#32 楽園の内と外より
「こ、これは……?」
「な、何これ!」
青夢が法機ジャンヌダルクの力により見せるその光景に、トバラ族の皆は唖然としている。
それは。
「hccp://baptism.tarantism/、セレクト 虎爪砲 エグゼキュート!」
「hccp://baptism.tarantism/、セレクト 狼牙砲 エグゼキュート!」
「我日你!」
人狼艦・人虎艦艦隊からは、艦砲斉射の嵐が吹き荒れ。
「……hccps://baptism.tarantism/、サーチ クリティカル アサルト オブ 幻獣機! セレクト ファイアリング 火炎誘爆砲! エグゼキュート!!」
空中要塞の回転している外周部側面に開かれた火炎誘爆砲の砲口より、高エネルギー弾が周囲に放たれ。
「我日你!」
「싫어!」
「ぐっ!?」
日中韓共同戦線の艦隊へと、襲いかかり。
それは空中にて炸裂し広範囲に火の雨となって降り注ぎ、艦隊のいくらかを誘爆により壊滅させていく光景だった。
「さあ見て、トバラ族の皆さん! 皆さんが助かろうとして向かっている楽園への道中で、人がたくさん傷ついているの!」
「ふ……ふふふ、はははは! 何だ魔女木青夢! 何を見せるのかと思えば!」
アベルはしかし、青夢が見せるその光景を嘲笑う。
「……トバラ族の皆よ、どうだ!? さぞかし気分がいいだろう? 君たちを虐げていた漢民族や見て見ぬふりをしていた周辺国の忌まわしき者たちが逆に虐げられているのだからなあ!」
そのまま彼は、トバラ族の皆にも呼びかける。
そうだ、さぞかし気分がいいだろう――
しかし。
「……うっ!」
「はあ、はあ……」
「!? な……ど、どうしたのだ!?」
アベルの予想に反し、トバラ族の皆は。
過呼吸のような状態になったり、その場で倒れ込む者が続出する。
「……ごめんなさい皆さん。

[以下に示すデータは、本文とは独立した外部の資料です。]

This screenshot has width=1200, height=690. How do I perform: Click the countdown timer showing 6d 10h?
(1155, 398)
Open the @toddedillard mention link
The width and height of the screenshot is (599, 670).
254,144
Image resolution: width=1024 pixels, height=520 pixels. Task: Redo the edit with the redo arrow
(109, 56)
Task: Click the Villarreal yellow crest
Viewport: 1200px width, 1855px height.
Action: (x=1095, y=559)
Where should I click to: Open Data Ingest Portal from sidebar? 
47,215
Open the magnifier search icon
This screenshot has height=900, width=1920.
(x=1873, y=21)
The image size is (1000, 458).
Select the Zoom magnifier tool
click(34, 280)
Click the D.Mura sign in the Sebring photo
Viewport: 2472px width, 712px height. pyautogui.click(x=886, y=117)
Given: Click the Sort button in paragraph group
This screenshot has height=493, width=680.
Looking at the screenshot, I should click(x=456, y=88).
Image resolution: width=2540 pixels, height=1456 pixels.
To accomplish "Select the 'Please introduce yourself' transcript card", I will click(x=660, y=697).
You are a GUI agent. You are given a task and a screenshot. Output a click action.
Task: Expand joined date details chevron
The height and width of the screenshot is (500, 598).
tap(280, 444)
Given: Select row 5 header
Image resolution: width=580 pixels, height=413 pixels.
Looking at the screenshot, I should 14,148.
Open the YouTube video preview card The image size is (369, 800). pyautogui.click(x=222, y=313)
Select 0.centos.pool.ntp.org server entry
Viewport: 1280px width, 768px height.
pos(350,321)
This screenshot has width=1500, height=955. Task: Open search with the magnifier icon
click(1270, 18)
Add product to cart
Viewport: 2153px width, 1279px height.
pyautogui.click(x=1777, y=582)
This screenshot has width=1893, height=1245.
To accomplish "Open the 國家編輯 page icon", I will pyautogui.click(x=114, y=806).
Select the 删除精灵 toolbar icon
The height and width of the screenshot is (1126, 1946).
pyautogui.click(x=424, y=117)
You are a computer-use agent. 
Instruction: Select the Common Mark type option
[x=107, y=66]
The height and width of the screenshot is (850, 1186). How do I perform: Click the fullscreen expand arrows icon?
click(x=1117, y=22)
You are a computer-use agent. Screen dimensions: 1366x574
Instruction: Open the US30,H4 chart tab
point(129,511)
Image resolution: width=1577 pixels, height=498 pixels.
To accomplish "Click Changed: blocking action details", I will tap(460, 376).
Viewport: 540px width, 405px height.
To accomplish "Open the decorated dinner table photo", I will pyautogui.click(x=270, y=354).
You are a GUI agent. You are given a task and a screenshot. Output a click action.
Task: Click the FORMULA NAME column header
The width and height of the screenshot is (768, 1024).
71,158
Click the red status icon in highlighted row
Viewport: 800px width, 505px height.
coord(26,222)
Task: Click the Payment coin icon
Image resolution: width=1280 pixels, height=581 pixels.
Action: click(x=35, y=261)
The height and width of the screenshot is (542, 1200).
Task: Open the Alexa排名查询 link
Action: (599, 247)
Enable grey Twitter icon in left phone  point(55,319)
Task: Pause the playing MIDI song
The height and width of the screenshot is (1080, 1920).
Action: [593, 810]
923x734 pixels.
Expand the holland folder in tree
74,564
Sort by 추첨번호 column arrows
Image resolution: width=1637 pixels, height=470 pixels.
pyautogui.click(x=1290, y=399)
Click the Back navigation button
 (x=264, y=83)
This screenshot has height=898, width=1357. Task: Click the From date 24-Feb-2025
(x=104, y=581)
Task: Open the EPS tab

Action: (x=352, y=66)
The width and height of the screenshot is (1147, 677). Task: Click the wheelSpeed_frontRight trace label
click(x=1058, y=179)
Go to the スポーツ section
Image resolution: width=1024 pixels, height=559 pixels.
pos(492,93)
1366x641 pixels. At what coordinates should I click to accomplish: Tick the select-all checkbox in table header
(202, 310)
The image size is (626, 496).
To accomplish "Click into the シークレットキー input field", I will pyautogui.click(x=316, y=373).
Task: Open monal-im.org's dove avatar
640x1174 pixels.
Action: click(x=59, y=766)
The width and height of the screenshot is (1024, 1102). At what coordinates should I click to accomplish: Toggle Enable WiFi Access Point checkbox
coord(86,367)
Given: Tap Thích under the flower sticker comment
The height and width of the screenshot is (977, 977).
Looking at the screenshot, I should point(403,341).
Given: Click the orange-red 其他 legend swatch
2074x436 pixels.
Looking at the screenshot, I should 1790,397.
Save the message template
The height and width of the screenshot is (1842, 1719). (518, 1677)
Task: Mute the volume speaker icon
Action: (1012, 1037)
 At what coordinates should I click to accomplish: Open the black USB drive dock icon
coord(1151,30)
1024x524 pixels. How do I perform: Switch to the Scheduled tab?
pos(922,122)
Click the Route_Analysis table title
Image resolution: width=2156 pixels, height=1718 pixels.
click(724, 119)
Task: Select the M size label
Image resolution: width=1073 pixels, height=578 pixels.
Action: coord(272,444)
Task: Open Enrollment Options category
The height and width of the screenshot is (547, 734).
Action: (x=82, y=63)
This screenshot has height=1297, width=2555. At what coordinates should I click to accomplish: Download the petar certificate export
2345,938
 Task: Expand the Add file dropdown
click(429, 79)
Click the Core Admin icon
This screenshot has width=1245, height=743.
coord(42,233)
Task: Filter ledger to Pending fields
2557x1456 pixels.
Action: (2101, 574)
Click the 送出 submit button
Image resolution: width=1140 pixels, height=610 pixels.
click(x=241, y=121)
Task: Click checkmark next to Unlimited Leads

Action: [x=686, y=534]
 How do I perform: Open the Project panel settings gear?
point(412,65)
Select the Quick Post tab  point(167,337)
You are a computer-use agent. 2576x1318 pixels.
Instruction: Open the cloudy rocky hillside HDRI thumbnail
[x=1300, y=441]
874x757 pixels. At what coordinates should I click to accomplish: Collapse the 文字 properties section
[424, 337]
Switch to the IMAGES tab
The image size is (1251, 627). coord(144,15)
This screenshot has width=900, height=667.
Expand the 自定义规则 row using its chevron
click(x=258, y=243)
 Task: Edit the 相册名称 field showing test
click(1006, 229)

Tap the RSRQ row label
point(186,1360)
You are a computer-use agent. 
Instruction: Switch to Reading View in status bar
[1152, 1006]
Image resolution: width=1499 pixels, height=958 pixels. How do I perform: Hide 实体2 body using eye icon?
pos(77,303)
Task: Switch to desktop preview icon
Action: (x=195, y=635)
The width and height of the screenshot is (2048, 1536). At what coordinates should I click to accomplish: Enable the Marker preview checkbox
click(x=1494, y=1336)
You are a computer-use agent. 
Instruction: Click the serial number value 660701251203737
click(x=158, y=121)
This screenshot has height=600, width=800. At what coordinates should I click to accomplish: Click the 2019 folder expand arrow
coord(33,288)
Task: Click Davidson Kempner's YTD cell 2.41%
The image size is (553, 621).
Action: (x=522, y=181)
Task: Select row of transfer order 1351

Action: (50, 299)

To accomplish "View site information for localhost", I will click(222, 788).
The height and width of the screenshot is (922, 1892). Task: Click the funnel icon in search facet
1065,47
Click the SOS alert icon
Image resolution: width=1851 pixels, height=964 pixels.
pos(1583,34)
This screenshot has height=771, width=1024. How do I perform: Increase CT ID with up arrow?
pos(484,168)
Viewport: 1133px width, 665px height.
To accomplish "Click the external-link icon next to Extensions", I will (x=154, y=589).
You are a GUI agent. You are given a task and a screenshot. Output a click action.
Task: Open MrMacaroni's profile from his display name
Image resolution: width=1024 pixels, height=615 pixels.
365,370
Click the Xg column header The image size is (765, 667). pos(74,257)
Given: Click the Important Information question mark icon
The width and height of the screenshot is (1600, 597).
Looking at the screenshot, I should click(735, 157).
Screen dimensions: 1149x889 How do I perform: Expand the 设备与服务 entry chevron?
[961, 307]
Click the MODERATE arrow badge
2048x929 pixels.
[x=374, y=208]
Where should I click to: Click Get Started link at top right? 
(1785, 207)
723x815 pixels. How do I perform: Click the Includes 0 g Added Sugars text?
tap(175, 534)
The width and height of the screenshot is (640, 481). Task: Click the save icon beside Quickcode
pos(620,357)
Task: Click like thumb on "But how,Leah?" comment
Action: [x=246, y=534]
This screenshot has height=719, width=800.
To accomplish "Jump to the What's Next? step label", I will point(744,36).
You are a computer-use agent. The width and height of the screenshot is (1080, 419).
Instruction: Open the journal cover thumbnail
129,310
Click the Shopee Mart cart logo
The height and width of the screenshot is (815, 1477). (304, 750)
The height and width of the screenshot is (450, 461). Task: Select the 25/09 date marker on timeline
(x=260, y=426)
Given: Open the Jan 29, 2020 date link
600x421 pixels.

皆さんを苦しめることはしたくなかった、でも! あなたたちが現実的に楽園を追い求めるなら、現実を見なきゃいけないと思うの! だから……目を見開いて、目の前の現実を見て!」
「はあ、はあ……」
「く……魔女木青夢、ふざけるな! これが、貴様の言う救済だとでも言うのかあ!」
アベルは怒り狂い、より高く自機フルフルを飛び上がらせる。
が。
「hccps://hel.wac/、セレクト 地獄誘い! エグゼキュート!」
「ぐっ……マージン・アルカナ!」
アベルに盟次の法機ヘルより、攻撃が加えられる。
本来ならば攻撃できないはずのこの仮想空間で戦えるのは、法機ジャンヌダルクの力があってのことである。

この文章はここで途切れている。